[[ Materials provided, beginning ]]

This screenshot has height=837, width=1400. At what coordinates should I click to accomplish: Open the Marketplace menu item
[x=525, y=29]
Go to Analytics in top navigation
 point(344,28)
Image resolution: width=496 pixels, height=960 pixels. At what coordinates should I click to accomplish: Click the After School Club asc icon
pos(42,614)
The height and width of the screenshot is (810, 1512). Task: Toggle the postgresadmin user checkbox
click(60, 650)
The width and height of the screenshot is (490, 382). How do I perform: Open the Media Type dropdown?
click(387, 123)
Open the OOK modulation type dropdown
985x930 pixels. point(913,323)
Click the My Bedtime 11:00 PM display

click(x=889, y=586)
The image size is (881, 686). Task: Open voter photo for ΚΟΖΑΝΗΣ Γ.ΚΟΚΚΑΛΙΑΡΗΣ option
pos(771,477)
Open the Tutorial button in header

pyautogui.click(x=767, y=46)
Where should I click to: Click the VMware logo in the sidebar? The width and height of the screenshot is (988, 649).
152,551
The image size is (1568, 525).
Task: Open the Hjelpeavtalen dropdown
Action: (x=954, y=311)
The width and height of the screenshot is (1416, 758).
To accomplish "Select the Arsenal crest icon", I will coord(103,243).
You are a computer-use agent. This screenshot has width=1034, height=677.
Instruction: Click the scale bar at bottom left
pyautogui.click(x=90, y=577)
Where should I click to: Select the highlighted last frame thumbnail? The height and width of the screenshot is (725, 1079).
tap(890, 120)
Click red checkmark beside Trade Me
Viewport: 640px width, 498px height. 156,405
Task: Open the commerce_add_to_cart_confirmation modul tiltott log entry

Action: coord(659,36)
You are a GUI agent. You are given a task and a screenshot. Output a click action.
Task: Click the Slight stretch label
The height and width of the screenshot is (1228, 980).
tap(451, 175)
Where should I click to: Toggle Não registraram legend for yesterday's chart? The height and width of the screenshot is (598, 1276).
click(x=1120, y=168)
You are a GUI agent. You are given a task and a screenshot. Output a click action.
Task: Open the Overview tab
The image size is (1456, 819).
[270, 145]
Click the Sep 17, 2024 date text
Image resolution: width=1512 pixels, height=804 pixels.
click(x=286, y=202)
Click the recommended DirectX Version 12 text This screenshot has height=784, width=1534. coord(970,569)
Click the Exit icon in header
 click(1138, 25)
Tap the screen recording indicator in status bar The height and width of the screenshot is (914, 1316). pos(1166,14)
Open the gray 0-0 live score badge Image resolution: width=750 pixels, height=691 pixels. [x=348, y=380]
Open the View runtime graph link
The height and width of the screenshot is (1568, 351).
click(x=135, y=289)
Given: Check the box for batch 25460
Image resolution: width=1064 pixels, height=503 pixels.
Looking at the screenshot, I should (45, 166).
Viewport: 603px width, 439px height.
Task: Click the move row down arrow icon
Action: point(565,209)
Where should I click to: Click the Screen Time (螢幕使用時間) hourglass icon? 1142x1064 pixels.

[[ Materials provided, end ]]

## Your instructions
I need each of the entries above printed again exactly.

## Your solution
This screenshot has height=837, width=1400. At what coordinates should I click to accomplish: Open the Marketplace menu item
[x=525, y=29]
Go to Analytics in top navigation
 point(344,28)
Image resolution: width=496 pixels, height=960 pixels. At what coordinates should I click to accomplish: Click the After School Club asc icon
pos(42,614)
The height and width of the screenshot is (810, 1512). Task: Toggle the postgresadmin user checkbox
click(60, 650)
The width and height of the screenshot is (490, 382). How do I perform: Open the Media Type dropdown?
click(387, 123)
Open the OOK modulation type dropdown
985x930 pixels. point(913,323)
Click the My Bedtime 11:00 PM display

click(x=889, y=586)
The image size is (881, 686). Task: Open voter photo for ΚΟΖΑΝΗΣ Γ.ΚΟΚΚΑΛΙΑΡΗΣ option
pos(771,477)
Open the Tutorial button in header

pyautogui.click(x=767, y=46)
Where should I click to: Click the VMware logo in the sidebar? The width and height of the screenshot is (988, 649).
152,551
The image size is (1568, 525).
Task: Open the Hjelpeavtalen dropdown
Action: (x=954, y=311)
The width and height of the screenshot is (1416, 758).
To accomplish "Select the Arsenal crest icon", I will coord(103,243).
You are a computer-use agent. This screenshot has width=1034, height=677.
Instruction: Click the scale bar at bottom left
pyautogui.click(x=90, y=577)
Where should I click to: Select the highlighted last frame thumbnail? The height and width of the screenshot is (725, 1079).
tap(890, 120)
Click red checkmark beside Trade Me
Viewport: 640px width, 498px height. 156,405
Task: Open the commerce_add_to_cart_confirmation modul tiltott log entry

Action: coord(659,36)
You are a GUI agent. You are given a task and a screenshot. Output a click action.
Task: Click the Slight stretch label
The height and width of the screenshot is (1228, 980).
tap(451, 175)
Where should I click to: Toggle Não registraram legend for yesterday's chart? The height and width of the screenshot is (598, 1276).
click(x=1120, y=168)
You are a GUI agent. You are given a task and a screenshot. Output a click action.
Task: Open the Overview tab
The image size is (1456, 819).
[270, 145]
Click the Sep 17, 2024 date text
Image resolution: width=1512 pixels, height=804 pixels.
click(x=286, y=202)
Click the recommended DirectX Version 12 text This screenshot has height=784, width=1534. coord(970,569)
Click the Exit icon in header
 click(1138, 25)
Tap the screen recording indicator in status bar The height and width of the screenshot is (914, 1316). pos(1166,14)
Open the gray 0-0 live score badge Image resolution: width=750 pixels, height=691 pixels. [x=348, y=380]
Open the View runtime graph link
The height and width of the screenshot is (1568, 351).
click(x=135, y=289)
Given: Check the box for batch 25460
Image resolution: width=1064 pixels, height=503 pixels.
Looking at the screenshot, I should (45, 166).
Viewport: 603px width, 439px height.
Task: Click the move row down arrow icon
Action: point(565,209)
Where should I click to: Click the Screen Time (螢幕使用時間) hourglass icon? 1142x1064 pixels.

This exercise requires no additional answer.